Cronaca Marsciano

Marsciano, "schiavi" nel laboratorio tessile abusivo: arrestato imprenditore

Orari di lavoro massacranti e pagati pochi centesimi a capo realizzato

I Carabinieri della Stazione di Marsciano e il personale del Nucleo Ispettorato del Lavoro di Perugia e Terni hanno arrestato un cinese 36enne, ritenuto responsabile di sfruttamento del lavoro in nero e favoreggiamento dell’immigrazione clandestina.

L’attività investigativa ha portato i militari ad accertare che l’uomo, titolare di un'azienda cinese tessile, avrebbe sfruttato 9 lavoratori extracomunitari, di cui 4 di nazionalità pakistana in possesso di documenti di soggiorno e 5 clandestini di nazionalità cinese, favorendo inoltre per uno di loro anche l’ingresso irregolare sul territorio nazionale.

Tutti i lavoratori erano senza contratto e senza alcuna tutela, né tantomeno avevano ricevuto la prevista formazione sulla sicurezza.

Dalle prime verifiche è risultato che l’imprenditore sottoponesse i “dipendenti” a massacranti turni di lavoro, dalle prime ore del giorno fino a sera, pagandoli pochi centesimi a capo, ovverosia riconoscendo loro una retribuzione a “cottimo”.

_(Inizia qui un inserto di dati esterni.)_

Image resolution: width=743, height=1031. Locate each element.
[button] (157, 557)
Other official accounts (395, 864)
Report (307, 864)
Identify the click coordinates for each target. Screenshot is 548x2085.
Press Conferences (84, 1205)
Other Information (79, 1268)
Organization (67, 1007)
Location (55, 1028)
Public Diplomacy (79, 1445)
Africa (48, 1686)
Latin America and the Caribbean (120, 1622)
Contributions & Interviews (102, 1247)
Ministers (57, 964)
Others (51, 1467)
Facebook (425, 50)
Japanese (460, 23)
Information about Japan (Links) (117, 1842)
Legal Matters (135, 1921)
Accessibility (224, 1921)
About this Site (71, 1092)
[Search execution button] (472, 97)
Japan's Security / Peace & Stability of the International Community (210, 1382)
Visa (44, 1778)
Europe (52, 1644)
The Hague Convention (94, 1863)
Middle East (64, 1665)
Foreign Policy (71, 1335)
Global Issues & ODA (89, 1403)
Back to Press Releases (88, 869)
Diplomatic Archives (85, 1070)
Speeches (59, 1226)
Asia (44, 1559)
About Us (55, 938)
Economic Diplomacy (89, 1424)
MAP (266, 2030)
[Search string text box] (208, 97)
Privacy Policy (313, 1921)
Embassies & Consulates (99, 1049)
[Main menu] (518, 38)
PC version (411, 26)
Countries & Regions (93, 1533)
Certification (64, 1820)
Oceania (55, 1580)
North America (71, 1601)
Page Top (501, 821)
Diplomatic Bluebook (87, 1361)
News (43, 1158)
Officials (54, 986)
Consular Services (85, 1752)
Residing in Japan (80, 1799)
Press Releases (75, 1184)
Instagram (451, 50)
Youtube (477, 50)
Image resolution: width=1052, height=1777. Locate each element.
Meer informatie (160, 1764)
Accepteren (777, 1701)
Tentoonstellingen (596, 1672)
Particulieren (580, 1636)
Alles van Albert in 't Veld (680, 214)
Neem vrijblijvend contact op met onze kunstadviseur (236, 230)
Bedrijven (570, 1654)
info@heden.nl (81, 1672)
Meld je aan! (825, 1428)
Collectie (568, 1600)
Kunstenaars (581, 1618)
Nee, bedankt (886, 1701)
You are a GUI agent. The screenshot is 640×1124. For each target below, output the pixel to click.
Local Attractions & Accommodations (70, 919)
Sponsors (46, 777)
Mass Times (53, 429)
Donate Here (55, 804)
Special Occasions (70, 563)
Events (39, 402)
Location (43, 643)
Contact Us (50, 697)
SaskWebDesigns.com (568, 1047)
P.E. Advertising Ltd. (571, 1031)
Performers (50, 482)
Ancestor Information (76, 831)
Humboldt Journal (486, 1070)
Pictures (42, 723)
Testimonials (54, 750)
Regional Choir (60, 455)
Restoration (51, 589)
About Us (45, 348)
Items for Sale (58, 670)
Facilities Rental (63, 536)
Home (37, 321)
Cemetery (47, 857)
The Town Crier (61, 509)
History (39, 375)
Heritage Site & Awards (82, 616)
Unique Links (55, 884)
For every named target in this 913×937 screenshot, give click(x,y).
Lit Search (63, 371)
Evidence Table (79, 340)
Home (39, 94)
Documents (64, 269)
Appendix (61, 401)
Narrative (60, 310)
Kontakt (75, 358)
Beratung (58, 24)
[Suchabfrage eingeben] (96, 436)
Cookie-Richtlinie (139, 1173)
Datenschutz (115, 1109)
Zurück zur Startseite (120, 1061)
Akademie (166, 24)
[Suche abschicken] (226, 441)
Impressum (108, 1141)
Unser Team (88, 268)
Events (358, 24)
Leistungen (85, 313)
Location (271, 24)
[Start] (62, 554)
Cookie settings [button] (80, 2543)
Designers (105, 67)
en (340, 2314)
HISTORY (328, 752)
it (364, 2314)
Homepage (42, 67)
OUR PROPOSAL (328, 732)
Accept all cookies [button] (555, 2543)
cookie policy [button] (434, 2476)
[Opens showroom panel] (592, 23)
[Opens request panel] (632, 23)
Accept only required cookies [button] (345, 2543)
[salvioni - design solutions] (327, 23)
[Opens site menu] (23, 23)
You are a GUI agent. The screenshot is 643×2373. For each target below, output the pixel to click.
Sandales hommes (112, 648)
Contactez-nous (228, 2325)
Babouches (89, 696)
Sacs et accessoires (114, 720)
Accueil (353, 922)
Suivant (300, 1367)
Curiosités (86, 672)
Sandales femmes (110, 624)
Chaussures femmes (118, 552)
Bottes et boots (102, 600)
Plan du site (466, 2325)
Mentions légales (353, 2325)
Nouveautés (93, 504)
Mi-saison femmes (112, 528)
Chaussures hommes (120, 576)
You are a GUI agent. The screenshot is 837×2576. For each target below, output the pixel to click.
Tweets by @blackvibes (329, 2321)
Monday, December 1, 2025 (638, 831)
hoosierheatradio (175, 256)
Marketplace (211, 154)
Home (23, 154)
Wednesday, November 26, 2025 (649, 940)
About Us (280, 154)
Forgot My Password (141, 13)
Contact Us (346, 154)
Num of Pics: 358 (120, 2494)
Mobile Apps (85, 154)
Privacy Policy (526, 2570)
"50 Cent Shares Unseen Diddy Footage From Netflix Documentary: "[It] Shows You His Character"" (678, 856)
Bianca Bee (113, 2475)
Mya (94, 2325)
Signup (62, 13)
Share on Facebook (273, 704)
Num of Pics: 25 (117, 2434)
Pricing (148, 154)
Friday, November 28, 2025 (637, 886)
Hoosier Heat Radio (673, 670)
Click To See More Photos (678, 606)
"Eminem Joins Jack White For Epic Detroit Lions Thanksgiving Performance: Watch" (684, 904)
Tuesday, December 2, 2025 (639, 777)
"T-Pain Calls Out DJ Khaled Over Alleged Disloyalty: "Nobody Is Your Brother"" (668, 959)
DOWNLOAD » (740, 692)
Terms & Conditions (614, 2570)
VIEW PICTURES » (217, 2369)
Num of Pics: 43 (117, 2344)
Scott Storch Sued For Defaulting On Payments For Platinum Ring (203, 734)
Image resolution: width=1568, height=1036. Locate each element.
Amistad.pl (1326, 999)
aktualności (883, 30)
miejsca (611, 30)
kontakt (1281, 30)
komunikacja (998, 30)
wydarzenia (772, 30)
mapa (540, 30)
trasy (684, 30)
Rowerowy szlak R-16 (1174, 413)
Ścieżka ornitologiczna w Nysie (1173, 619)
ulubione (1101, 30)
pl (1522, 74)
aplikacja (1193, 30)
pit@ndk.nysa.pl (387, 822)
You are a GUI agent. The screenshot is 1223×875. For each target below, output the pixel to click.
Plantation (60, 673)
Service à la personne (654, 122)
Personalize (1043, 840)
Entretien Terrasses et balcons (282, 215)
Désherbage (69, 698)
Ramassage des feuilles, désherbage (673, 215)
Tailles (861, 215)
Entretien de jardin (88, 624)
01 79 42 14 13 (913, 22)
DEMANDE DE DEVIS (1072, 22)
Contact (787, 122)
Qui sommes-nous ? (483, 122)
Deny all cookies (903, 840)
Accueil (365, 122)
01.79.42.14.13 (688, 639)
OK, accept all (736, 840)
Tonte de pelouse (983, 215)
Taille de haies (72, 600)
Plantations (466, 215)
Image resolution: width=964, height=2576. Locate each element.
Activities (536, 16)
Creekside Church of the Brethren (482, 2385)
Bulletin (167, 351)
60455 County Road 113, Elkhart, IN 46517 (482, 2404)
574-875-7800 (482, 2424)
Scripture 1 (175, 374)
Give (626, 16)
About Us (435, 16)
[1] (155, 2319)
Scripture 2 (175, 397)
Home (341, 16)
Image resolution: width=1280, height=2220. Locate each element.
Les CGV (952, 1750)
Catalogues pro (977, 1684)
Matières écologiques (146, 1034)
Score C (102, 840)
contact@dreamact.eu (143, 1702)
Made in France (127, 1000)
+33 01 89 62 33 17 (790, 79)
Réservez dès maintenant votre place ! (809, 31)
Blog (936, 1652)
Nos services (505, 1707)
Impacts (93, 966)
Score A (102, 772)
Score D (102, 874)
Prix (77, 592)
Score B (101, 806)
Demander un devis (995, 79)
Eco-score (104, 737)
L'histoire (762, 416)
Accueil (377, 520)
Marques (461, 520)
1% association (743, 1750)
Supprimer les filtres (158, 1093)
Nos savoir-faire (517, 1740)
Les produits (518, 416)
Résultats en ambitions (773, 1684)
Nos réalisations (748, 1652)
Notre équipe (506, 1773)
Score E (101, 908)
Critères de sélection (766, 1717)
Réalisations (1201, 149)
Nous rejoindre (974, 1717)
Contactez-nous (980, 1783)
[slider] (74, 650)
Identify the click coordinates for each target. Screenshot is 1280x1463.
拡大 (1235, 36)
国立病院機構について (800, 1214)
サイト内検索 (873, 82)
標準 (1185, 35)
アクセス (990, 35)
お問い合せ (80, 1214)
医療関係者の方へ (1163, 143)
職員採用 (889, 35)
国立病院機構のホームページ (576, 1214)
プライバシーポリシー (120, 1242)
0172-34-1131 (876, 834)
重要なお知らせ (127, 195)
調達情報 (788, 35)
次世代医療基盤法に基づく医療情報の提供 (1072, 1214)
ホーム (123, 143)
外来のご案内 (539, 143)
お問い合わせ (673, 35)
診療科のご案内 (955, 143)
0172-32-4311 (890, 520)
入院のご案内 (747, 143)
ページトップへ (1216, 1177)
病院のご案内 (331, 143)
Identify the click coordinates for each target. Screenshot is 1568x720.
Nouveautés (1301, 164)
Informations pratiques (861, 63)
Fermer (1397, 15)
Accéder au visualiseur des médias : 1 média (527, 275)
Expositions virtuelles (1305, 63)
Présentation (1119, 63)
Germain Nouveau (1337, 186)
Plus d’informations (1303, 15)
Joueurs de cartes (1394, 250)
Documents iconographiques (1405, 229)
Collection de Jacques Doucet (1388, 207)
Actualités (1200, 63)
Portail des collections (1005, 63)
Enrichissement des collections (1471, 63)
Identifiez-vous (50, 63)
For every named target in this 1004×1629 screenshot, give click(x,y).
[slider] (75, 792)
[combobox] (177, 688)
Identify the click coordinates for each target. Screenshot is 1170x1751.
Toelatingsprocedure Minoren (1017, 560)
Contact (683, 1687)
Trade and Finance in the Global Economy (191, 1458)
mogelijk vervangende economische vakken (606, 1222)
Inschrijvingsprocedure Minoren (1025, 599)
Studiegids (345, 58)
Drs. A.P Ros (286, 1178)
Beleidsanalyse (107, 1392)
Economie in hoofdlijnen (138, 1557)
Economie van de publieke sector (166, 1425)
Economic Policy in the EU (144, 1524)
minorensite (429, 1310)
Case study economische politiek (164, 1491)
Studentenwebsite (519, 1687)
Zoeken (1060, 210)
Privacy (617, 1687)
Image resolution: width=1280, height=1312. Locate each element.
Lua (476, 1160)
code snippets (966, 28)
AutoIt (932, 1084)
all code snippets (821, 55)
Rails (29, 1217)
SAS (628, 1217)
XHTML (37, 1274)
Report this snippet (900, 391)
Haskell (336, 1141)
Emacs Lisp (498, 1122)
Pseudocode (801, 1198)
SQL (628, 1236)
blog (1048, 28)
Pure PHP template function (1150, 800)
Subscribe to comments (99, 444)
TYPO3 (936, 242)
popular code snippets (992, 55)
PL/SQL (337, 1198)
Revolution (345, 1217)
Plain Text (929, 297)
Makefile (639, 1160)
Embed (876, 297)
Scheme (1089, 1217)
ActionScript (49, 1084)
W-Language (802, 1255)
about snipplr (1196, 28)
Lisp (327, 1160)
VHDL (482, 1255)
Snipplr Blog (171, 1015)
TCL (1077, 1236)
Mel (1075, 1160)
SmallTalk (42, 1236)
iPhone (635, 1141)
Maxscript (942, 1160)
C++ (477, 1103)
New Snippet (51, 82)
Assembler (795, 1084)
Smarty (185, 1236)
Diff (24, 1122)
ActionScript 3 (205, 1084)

Gli operanti hanno sospeso quindi l’attività imprenditoriale e sottoposto a sequestro i due grandi capannoni, utilizzati, con all’interno le attrezzature industriali e i prodotti tessili presenti già pronti per la successiva vendita.

Nel corso delle verifiche sono state elevate sanzioni pecuniarie per circa 100.000 euro facendo recuperare sul piano previdenziale e assicurativo all’INPS e all’INAIL oltre 15.000 euro.

Al termine degli accertamenti, l’uomo è stato dichiarato in stato di arresto per le ipotesi di reato sopra indicate e come disposto dalla procura della Repubblica di Spoleto, è stato sottoposto alla misura cautelare degli arresti domiciliari in attesa di rito direttissimo.